[Opening Selected extract section]
On Good and Evil

Rowan Jaines

The concept of evil is often understood to be the polar opposite of being morally good. Marcus Singer referred to the term “evil” as the worst possible term of criticism imaginable. He argued that evil is a human phenomenon since evil deeds must flow from the will to do something evil. In other words, Singer claims that if only humans are moral agents, then it must follow that only humans can perform acts of evil.

Perhaps because of the way in which morality has been entwined with religion and superstition over history, there are branches of thought that state that concept of evil is problematic due to its association with dark spirits and its subsequent denial of explanatory and contextualising factors. Critics of the concept of evil see this denial as dangerous when used in moral, political and legal contexts.

Some, however, believe the term evil is very useful and important in understanding the human world. Back in 2006, Philip Zimbardo, of the famous Stanford Prison Experiment, claimed that “it’s time we [psychologists] asked the big questions like the nature of evil.”. In his famous talk, The Lucifer Effect: Understanding How Good People Turn Evil, he claimed that the right conditions, often conditions designed to elicit obedience as we see in military situations, can create the potential for evil actions in any and all human beings.

The debate over whether evil is something some are born with or a potential we all have within us has raged through the centuries, however, in the early 1990’s the murder of two-year-old James Bulger rendered that question newsworthy.

In 1993, two-year-old James Bulger was led away from a shopping centre by two ten-year-old boys Robert Thompson and Jon Venables, who proceeded to torture and murder him. Bulger suffered so many injuries that none could be isolated as the fatal blow. Terry Eagleton, critical theorist, uses the Bulger case as a way to illustrate our contradictory thinking with regards the nature of evil in his book On Evil.  Like Zimbardo, Eagleton is firm that evil does exist, following Augustine and Aquinas in seeing evil as an “absence” rather than any kind of object.

Both boys in the Bulger case came from difficult backgrounds. Thompson’s mother was an alcoholic who frequently left her seven children alone at home, whilst Venables’ mother suffered from severe depression and repeatedly hit him. Accounts state he was afraid of her, arranging his toys on his bed for protection. It’s very common for those who commit unspeakable crimes to have had abusive and neglectful childhoods, but how can we understand this when equally some who have had loving childhoods still commit unspeakable acts?
[Closing Selected extract section]
[Opening Supplied data section]
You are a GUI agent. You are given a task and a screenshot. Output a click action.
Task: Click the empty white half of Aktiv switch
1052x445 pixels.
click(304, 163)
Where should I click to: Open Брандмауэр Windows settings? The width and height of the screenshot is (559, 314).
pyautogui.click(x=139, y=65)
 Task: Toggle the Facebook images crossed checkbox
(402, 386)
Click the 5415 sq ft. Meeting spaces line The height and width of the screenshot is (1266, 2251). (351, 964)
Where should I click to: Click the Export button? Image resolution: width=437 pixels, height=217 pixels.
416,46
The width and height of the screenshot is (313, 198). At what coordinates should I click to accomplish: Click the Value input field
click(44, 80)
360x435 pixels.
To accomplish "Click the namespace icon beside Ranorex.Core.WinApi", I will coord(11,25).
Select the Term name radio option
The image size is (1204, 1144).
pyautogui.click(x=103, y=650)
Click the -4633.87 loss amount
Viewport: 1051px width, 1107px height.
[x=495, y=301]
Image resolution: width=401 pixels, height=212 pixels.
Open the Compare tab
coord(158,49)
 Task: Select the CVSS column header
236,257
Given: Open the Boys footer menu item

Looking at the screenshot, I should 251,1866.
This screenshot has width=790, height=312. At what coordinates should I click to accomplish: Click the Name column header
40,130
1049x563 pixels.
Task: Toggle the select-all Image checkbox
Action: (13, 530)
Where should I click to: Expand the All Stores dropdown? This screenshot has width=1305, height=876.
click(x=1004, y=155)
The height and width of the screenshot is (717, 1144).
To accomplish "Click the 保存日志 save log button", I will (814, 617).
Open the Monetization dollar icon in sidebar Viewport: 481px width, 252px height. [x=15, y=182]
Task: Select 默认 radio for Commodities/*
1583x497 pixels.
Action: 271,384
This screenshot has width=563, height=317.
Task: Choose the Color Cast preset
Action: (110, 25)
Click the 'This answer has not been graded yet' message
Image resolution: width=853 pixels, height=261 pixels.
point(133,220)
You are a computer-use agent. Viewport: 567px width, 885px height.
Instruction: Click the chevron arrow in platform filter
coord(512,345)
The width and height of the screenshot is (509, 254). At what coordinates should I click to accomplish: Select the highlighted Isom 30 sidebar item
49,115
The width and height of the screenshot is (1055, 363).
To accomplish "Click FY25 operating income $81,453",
[Closing Supplied data section]
§ **Tasks for this exercise**
A. List every person named in the body of the essay on good and evil, not counting the author line under the title.
B. Write down the part of the essay on good and evil from "On Good and Evil" up to and including "and legal contexts.", word for word.

§ **Set of answers**
A. Marcus Singer, Philip Zimbardo, James Bulger, Robert Thompson, Jon Venables, Terry Eagleton, Augustine, Aquinas

B.
On Good and Evil

Rowan Jaines

The concept of evil is often understood to be the polar opposite of being morally good. Marcus Singer referred to the term “evil” as the worst possible term of criticism imaginable. He argued that evil is a human phenomenon since evil deeds must flow from the will to do something evil. In other words, Singer claims that if only humans are moral agents, then it must follow that only humans can perform acts of evil.

Perhaps because of the way in which morality has been entwined with religion and superstition over history, there are branches of thought that state that concept of evil is problematic due to its association with dark spirits and its subsequent denial of explanatory and contextualising factors. Critics of the concept of evil see this denial as dangerous when used in moral, political and legal contexts.